I would like to acknowledge the tireless work of our former intern and masters student, Greta Santori, who has helped us achieving our recent scientific publication. Greta came back to us in 2019 to work with her thesis project titled “Environmental variables influencing predatory teleosts presence in Nusa Penida Marine Protected Area, Indonesia”. Even though she is 11,653 Km away from us, we appreciate her contribution with her futuristic statistic analysis approach. We are excited to work with Greta and hopefully 2020 will be our time to submit this valuable paper for peer review and publication!
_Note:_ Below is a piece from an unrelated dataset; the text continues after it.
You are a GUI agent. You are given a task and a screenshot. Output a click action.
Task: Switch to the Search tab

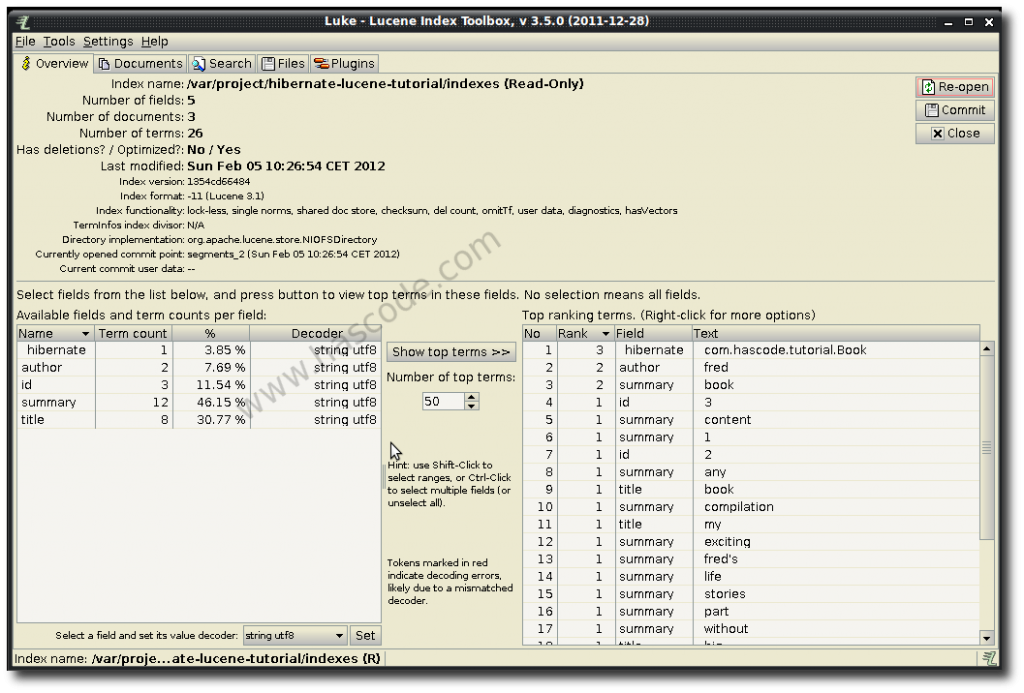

We have produced 72 BRUV to date within Nusa Pendia marine park. Our team has successfully deployed a BRUV in the front of the Bat Cave at Crystal Bay which is rarely accessible due to strong current. The footage gives us an insight of the fish community of the other side of this popular dive site and the Mola Mola cleaning station. For the first time, we have captured a footage with two different species of shark (White Tip Reef and Black Tip Reef) in one time recording in The Mangrove area in northern Nusa Lembongan. This footage affirms that this reef is capable to host various kinds of sharks which is known from the previous footages (Brown Banded Bamboo, Grey Reef, White Tip Reef). Another interesting result from the Blue Corner dive, a Marble Ray enjoying the mackerel bait which happen to be the first time ever to be recorded to our database.

Pascal Sebastian – Lead Marine Biologist 

It’s been a busy few months for me at the IOP Penida branch. The interactive map for interns visiting the island has been made active, giving the interns a new way to plan their time on the island. Its success has led to the creation of a new map for Bali, giving useful places to visit during and before Internships.

Elsewhere we have been doing many things mangrove. Starting with monthly check-ins with the other mangrove nurseries on the island. Currently we have 5 active ones, with the capacity to hold 1500 propagules at any one time. We have been approached by several other dive centres to build nurseries with our next scheduled nursery to be brought to another local school. 

We have also planted over 100 mangroves at our planting site in Nusa Ceningan with our friends Ceningan Dive Resort. Another mangrove planting session is scheduled for January. 

Finally, it was my great pleasure to give a talk about mangroves at Scuba Junkie Penida during their annual Marine Week 2019 alongside a group of researchers prexenting on various subjects. The talk was well received by both travellers and local Penidians. 

It wouldn’t be a Bimonthly report without mentioning our work on Dan’s Reef. During the last two months we’ve had what can only be called a “triggerfish related snafu” on our 15m BRUV post (Fils de Pute lives up to its name). The time that would have been spent on this has instead been spent trying to find new locations to study on the Reef, so we have been dropping RUVs, be it at potential Turtle Cleaning Station, 30m, or even more recently 40m. As always on a Dan’s its always nice to see our resident Red Snapper (Boubule) and resident Blue Yellow Grouper (Vagabond).

Its been a wonderful experience to be able to help this project throughout the last few months, my time in this role has now come to an end and I hope my successor has as much fun as I have had!